» **Reading passage**:
⁂

ERISA Plan

Few know it, but if you are injured at the hands of a careless driver, defective product, unsafe property, or negligent physician, and if you assert a claim, your recovery may be limited or even eliminated because you carry health insurance.

Traditionally, Ohio health insurers covered medical bills incurred treating injuries from car accidents and other incidents, whether or not that collision or incident gave rise to a claim for compensation. Furthermore, injured individuals could receive compensation for medical bills even if those bills were paid by a collateral source. In response, health insurers began writing subrogation/reimbursement clauses into their policies, and today such clauses are virtually universal. In so many words, those provisions state that the health insurer will pay your medical bills from a car collision, etc., subject to your co-pays and deductibles, but that if you receive compensation from a third party, such as a car insurer, then you are required to repay your health insurer for what it paid on those medical bills.

⁂

» **Data records**:
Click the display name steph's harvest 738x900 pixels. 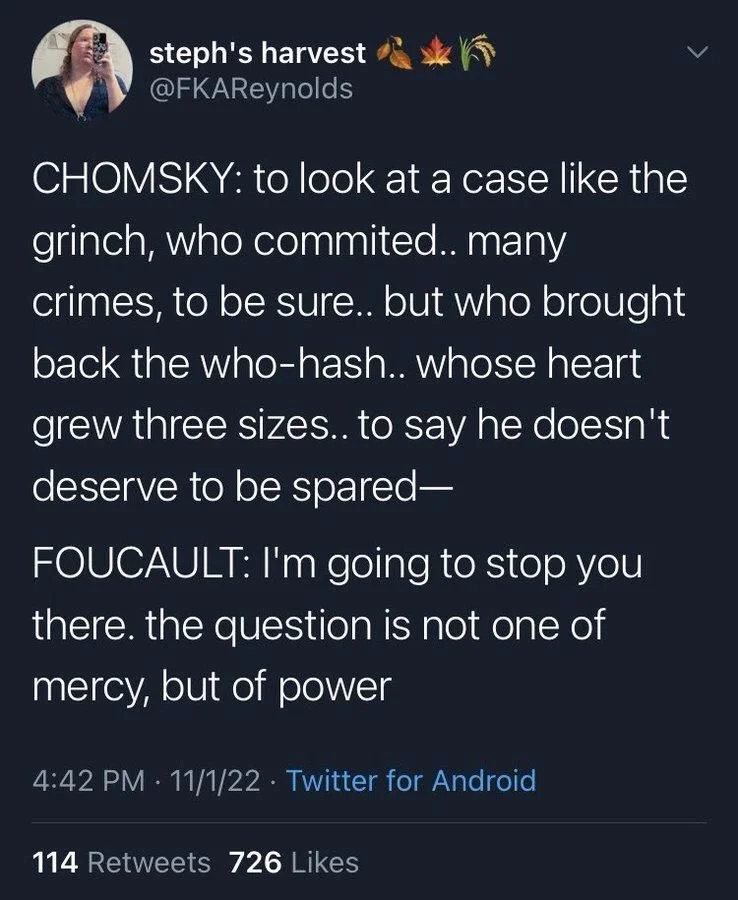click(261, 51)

⁂

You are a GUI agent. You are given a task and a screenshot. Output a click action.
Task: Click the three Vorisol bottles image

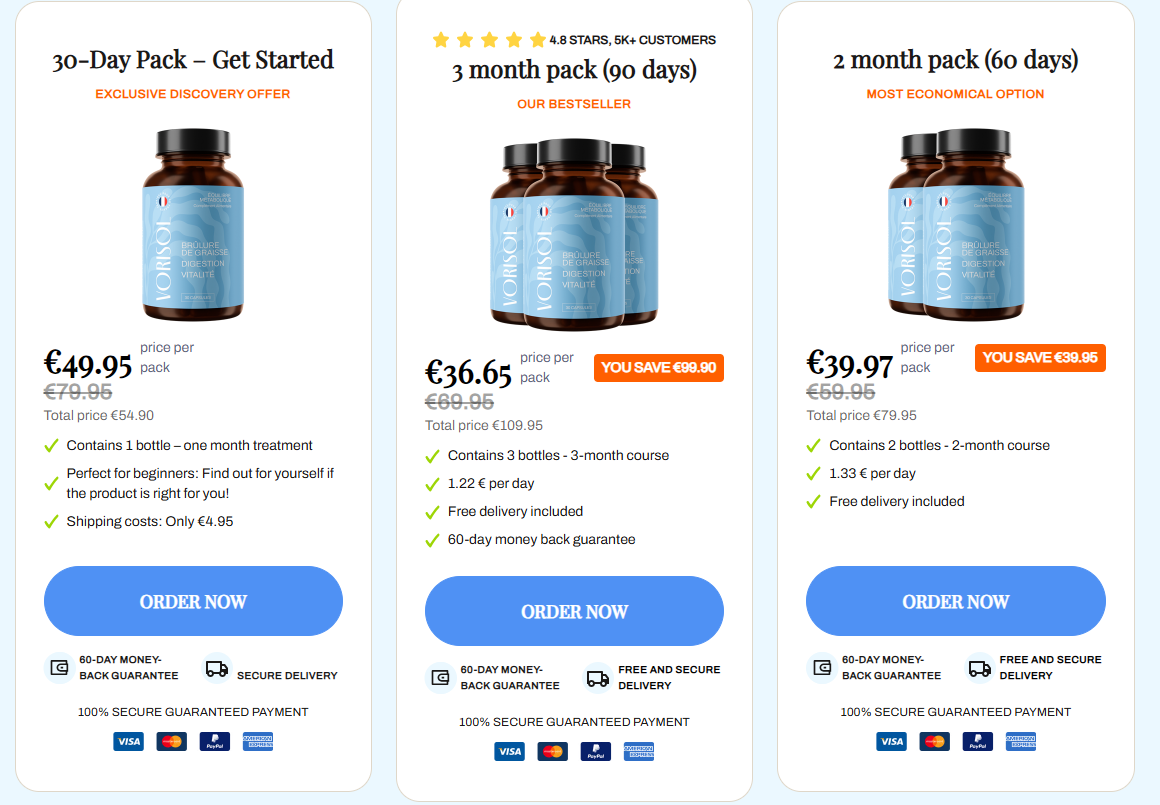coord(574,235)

⁂

» **Problems to solve**:
1 – Answer from the ERISA plan passage:
(a) Which four causes of injury does the passage name?
(b) What did Ohio health insurers traditionally cover?
(c) What kind of clauses did health insurers begin writing into their policies?
2 – From the ERISA plan passage, return everything from "Traditionally, Ohio health" down to "those medical bills.", copied word for word.
The records are not needed here.

» **Responses to the exercise**:
1 –
(a) A careless driver, a defective product, unsafe property, and a negligent physician.
(b) Medical bills incurred treating injuries from car accidents and other incidents, whether or not the collision or incident gave rise to a claim for compensation.
(c) Subrogation/reimbursement clauses.

2 –
Traditionally, Ohio health insurers covered medical bills incurred treating injuries from car accidents and other incidents, whether or not that collision or incident gave rise to a claim for compensation. Furthermore, injured individuals could receive compensation for medical bills even if those bills were paid by a collateral source. In response, health insurers began writing subrogation/reimbursement clauses into their policies, and today such clauses are virtually universal. In so many words, those provisions state that the health insurer will pay your medical bills from a car collision, etc., subject to your co-pays and deductibles, but that if you receive compensation from a third party, such as a car insurer, then you are required to repay your health insurer for what it paid on those medical bills.